What the task asks:
Of all the entries below, only the lines from the one with "Task: Open KollegInnen einladen" up to and including the one with "Task: Click the lightning" are to be duplicated exactly.
*** Given data ***
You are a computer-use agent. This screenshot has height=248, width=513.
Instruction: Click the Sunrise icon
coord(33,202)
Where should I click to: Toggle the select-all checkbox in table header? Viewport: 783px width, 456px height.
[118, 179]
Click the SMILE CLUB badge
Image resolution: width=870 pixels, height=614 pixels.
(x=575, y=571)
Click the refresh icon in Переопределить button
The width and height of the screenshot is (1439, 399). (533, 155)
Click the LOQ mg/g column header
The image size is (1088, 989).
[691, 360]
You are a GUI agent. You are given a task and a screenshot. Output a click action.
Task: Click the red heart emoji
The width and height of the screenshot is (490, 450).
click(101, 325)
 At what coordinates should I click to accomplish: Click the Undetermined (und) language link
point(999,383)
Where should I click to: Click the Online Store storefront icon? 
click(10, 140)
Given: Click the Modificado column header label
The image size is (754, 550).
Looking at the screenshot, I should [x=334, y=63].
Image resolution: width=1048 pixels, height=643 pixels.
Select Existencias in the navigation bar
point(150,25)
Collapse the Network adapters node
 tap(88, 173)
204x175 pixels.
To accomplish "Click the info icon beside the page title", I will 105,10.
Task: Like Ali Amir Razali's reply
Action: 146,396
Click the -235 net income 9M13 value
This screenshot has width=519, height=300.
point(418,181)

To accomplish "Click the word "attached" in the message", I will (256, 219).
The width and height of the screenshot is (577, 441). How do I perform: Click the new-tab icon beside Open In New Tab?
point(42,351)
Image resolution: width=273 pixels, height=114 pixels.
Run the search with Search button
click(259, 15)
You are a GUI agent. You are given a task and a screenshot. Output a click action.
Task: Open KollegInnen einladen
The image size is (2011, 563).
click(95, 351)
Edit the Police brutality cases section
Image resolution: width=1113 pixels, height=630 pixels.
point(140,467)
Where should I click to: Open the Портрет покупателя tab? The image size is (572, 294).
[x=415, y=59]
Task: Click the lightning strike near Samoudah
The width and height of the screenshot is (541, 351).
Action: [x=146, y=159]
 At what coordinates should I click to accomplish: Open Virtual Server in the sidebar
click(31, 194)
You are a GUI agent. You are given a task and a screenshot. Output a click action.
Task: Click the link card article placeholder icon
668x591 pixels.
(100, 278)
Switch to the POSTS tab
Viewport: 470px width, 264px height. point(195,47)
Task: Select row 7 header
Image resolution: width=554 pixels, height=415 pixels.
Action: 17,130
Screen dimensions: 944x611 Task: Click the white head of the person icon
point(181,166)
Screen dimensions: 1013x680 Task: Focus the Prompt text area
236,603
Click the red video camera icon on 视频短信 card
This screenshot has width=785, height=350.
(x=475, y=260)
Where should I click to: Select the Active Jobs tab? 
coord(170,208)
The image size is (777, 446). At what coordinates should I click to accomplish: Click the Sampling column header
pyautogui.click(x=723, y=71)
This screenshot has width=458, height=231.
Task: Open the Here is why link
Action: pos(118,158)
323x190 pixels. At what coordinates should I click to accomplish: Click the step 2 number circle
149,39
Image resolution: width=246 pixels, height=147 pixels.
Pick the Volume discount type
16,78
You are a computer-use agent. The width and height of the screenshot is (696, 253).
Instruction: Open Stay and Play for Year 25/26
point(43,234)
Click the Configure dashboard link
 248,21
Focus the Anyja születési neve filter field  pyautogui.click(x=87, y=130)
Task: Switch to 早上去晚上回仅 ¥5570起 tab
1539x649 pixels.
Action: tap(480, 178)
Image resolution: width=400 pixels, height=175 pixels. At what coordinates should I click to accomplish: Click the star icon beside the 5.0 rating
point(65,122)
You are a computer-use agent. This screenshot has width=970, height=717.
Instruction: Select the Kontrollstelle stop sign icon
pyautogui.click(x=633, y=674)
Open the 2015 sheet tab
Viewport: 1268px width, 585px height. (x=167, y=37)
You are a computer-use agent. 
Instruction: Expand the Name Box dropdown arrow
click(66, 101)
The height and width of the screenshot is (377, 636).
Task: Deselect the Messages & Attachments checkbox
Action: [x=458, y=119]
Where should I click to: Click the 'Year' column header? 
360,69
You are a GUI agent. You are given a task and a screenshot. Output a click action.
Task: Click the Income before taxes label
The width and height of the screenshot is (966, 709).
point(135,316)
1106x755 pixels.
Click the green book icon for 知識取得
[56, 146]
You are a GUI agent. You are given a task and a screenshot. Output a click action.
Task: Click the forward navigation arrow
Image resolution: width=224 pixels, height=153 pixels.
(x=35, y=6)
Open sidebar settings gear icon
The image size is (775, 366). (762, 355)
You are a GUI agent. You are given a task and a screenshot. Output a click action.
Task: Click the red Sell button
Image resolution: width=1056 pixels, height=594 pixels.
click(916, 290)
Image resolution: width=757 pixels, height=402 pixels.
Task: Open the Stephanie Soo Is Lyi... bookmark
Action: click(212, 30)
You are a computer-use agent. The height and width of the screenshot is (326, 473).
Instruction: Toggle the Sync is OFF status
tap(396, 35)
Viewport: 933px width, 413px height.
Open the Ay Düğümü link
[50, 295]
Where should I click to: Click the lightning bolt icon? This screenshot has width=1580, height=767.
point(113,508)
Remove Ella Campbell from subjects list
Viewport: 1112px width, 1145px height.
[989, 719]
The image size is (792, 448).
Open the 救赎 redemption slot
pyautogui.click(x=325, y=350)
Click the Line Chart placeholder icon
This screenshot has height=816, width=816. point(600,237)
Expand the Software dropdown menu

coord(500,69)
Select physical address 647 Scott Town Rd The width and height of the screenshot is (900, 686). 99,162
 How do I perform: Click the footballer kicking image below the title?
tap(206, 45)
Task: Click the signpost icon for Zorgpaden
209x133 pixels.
*** End of Given data ***
Written reply:
Task: Open KollegInnen einladen
The image size is (2011, 563).
click(95, 351)
Edit the Police brutality cases section
Image resolution: width=1113 pixels, height=630 pixels.
point(140,467)
Where should I click to: Open the Портрет покупателя tab? The image size is (572, 294).
[x=415, y=59]
Task: Click the lightning strike near Samoudah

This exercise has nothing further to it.